** WHAT TO PRODUCE **
Write out the material below exactly, beginning at the line that contains "Image resolution: width=419" and ending with its last line, both ends included; write nothing else.

——

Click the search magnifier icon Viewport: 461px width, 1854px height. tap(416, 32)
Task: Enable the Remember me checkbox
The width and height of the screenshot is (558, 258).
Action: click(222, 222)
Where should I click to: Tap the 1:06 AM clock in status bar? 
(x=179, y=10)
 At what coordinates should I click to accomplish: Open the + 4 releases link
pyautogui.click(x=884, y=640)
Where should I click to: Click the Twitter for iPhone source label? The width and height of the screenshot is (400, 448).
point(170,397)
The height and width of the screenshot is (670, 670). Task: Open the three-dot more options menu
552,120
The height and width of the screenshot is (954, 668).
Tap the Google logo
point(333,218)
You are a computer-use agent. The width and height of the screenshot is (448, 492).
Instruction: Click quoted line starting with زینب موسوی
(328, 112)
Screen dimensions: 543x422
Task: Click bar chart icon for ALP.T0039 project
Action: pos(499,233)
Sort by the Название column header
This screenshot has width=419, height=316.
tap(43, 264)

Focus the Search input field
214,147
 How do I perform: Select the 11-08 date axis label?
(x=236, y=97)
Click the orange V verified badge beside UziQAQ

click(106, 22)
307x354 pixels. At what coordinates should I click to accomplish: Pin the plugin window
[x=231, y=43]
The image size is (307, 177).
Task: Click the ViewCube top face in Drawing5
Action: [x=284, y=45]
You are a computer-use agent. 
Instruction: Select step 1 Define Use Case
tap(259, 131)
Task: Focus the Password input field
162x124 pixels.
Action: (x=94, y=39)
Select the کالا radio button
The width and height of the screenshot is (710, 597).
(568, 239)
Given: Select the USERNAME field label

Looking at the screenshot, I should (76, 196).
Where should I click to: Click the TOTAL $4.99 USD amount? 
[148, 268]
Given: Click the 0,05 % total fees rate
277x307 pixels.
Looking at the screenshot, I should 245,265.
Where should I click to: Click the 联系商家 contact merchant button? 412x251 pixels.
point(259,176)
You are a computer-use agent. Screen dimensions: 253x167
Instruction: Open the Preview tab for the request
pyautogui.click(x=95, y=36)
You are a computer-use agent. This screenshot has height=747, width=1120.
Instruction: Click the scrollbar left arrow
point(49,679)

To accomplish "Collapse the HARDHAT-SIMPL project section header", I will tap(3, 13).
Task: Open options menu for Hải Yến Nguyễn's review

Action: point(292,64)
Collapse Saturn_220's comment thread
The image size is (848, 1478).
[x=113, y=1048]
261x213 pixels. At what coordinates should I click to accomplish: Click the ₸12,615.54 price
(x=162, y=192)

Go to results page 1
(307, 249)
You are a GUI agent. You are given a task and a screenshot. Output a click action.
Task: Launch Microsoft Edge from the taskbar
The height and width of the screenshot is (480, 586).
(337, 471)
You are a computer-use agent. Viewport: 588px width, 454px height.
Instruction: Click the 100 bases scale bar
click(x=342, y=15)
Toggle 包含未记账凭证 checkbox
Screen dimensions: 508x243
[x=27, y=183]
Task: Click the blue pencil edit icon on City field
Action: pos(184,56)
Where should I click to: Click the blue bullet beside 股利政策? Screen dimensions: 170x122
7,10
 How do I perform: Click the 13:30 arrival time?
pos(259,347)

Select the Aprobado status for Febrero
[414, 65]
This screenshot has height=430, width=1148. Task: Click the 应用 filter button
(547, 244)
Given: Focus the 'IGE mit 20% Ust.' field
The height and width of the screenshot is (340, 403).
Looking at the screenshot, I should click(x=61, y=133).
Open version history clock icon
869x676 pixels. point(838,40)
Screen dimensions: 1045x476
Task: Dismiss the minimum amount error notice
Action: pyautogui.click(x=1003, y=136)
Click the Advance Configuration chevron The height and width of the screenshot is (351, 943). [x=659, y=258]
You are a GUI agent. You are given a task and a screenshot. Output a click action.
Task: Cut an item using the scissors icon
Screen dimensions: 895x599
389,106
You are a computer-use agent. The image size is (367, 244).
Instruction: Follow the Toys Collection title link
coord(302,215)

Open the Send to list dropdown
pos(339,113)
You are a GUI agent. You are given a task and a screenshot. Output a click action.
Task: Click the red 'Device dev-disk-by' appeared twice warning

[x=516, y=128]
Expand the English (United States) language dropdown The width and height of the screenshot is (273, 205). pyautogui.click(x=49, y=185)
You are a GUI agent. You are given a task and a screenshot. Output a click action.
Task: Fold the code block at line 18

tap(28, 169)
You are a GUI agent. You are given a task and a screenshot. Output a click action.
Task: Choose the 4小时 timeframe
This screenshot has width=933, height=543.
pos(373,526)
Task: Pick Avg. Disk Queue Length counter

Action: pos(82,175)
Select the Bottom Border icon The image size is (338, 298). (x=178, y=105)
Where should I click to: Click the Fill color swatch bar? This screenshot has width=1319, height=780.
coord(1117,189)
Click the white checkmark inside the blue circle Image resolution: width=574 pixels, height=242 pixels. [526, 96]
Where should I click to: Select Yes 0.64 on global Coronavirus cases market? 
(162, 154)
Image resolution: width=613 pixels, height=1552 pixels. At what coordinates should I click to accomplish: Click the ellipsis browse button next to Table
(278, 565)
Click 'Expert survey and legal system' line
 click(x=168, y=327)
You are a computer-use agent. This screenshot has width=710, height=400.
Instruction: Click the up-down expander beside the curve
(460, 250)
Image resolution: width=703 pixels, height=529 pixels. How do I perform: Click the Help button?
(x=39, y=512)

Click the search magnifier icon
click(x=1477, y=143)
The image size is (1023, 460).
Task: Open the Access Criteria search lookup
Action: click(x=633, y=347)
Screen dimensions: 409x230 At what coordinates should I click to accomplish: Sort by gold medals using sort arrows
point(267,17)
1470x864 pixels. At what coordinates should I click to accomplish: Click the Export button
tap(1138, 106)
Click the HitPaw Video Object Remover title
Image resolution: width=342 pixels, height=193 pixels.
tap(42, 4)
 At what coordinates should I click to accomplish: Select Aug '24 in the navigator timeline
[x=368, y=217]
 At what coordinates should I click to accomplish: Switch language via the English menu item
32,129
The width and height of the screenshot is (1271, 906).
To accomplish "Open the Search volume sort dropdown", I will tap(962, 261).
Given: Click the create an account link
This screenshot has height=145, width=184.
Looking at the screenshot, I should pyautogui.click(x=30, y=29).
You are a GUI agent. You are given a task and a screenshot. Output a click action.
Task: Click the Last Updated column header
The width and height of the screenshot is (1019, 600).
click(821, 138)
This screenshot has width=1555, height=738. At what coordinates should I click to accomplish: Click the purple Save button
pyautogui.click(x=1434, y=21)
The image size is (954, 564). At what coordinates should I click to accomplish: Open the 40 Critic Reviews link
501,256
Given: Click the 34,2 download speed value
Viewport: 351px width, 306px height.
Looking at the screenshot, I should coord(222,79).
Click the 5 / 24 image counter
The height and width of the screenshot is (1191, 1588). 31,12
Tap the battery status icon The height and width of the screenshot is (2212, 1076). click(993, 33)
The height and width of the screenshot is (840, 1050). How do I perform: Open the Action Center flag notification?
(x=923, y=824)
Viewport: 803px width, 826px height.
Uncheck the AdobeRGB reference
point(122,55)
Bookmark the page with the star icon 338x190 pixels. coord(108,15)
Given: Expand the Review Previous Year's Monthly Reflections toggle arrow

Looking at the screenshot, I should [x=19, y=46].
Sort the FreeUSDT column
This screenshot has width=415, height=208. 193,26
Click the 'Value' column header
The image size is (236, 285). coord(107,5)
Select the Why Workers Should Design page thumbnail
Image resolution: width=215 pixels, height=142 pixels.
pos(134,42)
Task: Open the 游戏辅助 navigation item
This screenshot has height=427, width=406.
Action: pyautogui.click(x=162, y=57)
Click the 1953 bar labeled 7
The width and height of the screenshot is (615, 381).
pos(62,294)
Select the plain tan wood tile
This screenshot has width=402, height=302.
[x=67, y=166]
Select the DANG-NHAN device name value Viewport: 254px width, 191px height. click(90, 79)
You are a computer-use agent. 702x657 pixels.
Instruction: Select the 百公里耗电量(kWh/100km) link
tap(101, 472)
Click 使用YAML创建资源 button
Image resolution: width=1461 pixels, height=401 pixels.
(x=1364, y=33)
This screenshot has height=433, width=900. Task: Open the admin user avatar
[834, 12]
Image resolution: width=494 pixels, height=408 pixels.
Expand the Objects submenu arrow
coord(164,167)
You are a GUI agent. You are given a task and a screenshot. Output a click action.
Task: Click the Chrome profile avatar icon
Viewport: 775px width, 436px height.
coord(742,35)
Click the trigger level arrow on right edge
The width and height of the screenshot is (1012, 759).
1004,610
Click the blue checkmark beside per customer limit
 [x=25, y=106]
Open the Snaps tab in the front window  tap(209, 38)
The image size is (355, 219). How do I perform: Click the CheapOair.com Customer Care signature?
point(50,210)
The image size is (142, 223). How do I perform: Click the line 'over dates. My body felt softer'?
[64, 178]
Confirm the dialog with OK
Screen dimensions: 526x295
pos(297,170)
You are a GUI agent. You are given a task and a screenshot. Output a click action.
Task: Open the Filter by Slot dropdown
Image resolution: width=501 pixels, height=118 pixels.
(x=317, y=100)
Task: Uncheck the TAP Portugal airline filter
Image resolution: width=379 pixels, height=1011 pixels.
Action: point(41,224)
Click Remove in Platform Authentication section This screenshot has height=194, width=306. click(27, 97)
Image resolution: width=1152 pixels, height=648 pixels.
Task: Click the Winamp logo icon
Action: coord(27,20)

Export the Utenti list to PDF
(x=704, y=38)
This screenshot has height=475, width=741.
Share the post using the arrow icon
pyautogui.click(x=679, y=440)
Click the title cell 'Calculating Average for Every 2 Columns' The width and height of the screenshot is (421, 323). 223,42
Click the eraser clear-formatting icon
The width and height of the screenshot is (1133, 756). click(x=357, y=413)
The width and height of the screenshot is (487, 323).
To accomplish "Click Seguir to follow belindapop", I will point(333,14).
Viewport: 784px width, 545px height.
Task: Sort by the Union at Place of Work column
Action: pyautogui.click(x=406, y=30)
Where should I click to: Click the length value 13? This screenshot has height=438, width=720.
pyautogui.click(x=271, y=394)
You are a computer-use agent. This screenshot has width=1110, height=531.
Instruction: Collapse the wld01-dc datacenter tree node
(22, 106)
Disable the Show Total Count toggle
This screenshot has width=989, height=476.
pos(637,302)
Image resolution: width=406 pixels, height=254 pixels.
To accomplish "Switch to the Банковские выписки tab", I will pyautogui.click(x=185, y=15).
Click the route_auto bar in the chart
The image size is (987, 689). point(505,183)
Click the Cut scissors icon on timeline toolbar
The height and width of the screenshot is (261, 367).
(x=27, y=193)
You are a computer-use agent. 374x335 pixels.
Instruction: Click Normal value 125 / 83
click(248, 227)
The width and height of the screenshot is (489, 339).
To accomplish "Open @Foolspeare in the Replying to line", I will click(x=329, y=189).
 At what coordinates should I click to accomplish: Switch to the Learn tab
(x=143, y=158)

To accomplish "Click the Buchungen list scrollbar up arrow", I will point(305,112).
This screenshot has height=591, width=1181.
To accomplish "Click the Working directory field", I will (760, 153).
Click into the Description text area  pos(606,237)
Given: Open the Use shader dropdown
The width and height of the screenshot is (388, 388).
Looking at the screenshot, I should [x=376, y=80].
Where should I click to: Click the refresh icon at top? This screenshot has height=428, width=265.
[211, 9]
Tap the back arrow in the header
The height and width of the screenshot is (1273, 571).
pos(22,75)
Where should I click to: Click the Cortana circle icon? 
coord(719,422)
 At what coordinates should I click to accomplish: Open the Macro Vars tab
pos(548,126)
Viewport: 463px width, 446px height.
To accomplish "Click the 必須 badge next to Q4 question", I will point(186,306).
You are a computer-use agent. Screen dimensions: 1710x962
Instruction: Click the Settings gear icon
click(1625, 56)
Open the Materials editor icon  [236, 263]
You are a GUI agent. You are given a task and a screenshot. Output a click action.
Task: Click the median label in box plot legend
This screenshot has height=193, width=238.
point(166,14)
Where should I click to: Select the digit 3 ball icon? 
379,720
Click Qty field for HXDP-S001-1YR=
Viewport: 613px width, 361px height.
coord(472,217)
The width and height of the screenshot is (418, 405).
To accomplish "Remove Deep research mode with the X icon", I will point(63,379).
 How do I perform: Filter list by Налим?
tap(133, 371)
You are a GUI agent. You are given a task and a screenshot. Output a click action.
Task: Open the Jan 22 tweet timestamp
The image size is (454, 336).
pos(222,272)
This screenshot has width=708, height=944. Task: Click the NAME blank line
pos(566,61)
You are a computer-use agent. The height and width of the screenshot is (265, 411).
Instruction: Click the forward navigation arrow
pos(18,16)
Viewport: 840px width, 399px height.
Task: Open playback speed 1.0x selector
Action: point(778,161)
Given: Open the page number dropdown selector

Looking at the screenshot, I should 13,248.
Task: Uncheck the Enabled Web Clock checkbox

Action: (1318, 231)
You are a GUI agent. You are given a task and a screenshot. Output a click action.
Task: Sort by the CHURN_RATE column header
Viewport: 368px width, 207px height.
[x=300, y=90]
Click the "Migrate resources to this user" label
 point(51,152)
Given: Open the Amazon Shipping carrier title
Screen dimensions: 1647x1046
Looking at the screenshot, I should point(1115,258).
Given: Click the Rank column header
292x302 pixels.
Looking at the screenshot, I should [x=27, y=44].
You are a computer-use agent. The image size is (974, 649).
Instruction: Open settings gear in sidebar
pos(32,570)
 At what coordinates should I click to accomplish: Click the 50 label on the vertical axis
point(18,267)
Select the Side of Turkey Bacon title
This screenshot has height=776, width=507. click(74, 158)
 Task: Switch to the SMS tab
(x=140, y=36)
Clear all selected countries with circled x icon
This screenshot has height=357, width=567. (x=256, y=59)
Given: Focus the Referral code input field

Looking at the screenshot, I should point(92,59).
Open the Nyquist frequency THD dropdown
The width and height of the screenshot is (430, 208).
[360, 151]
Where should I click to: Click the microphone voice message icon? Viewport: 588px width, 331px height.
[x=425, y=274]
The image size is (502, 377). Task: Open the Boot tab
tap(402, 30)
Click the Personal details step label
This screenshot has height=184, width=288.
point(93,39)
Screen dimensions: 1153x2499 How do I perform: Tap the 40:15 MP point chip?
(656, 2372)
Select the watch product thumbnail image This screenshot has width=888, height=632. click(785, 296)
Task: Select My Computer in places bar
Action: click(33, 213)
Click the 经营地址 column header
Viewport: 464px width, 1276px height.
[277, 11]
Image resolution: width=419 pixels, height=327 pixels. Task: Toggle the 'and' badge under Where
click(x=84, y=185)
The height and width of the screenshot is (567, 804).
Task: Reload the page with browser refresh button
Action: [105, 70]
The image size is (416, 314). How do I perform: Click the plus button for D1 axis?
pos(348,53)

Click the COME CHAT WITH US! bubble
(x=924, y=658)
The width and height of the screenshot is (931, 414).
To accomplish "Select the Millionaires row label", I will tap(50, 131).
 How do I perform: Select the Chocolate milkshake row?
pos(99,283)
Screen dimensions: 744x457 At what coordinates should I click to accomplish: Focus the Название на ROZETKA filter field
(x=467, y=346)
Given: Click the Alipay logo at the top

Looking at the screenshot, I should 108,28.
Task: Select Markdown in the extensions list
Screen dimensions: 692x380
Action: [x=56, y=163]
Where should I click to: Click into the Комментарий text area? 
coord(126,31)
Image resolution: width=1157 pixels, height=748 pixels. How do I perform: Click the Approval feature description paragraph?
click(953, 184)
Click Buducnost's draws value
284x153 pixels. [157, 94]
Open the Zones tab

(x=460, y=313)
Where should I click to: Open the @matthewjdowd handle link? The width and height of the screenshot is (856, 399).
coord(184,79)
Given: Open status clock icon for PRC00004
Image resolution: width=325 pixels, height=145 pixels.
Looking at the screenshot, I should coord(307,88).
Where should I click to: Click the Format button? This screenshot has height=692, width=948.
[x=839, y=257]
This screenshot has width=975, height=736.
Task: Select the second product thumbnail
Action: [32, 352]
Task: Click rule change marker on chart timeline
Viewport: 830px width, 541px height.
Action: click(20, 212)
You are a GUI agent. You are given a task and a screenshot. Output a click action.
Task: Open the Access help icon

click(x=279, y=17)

——

** RESULT FOR THIS EXERCISE **
Image resolution: width=419 pixels, height=327 pixels. Task: Toggle the 'and' badge under Where
click(x=84, y=185)
The height and width of the screenshot is (567, 804).
Task: Reload the page with browser refresh button
Action: [105, 70]
The image size is (416, 314). How do I perform: Click the plus button for D1 axis?
pos(348,53)

Click the COME CHAT WITH US! bubble
(x=924, y=658)
The width and height of the screenshot is (931, 414).
To accomplish "Select the Millionaires row label", I will tap(50, 131).
 How do I perform: Select the Chocolate milkshake row?
pos(99,283)
Screen dimensions: 744x457 At what coordinates should I click to accomplish: Focus the Название на ROZETKA filter field
(x=467, y=346)
Given: Click the Alipay logo at the top

Looking at the screenshot, I should 108,28.
Task: Select Markdown in the extensions list
Screen dimensions: 692x380
Action: [x=56, y=163]
Where should I click to: Click into the Комментарий text area? 
coord(126,31)
Image resolution: width=1157 pixels, height=748 pixels. How do I perform: Click the Approval feature description paragraph?
click(953, 184)
Click Buducnost's draws value
284x153 pixels. [157, 94]
Open the Zones tab

(x=460, y=313)
Where should I click to: Open the @matthewjdowd handle link? The width and height of the screenshot is (856, 399).
coord(184,79)
Given: Open status clock icon for PRC00004
Image resolution: width=325 pixels, height=145 pixels.
Looking at the screenshot, I should coord(307,88).
Where should I click to: Click the Format button? This screenshot has height=692, width=948.
[x=839, y=257]
This screenshot has width=975, height=736.
Task: Select the second product thumbnail
Action: [32, 352]
Task: Click rule change marker on chart timeline
Viewport: 830px width, 541px height.
Action: click(20, 212)
You are a GUI agent. You are given a task and a screenshot. Output a click action.
Task: Open the Access help icon

click(x=279, y=17)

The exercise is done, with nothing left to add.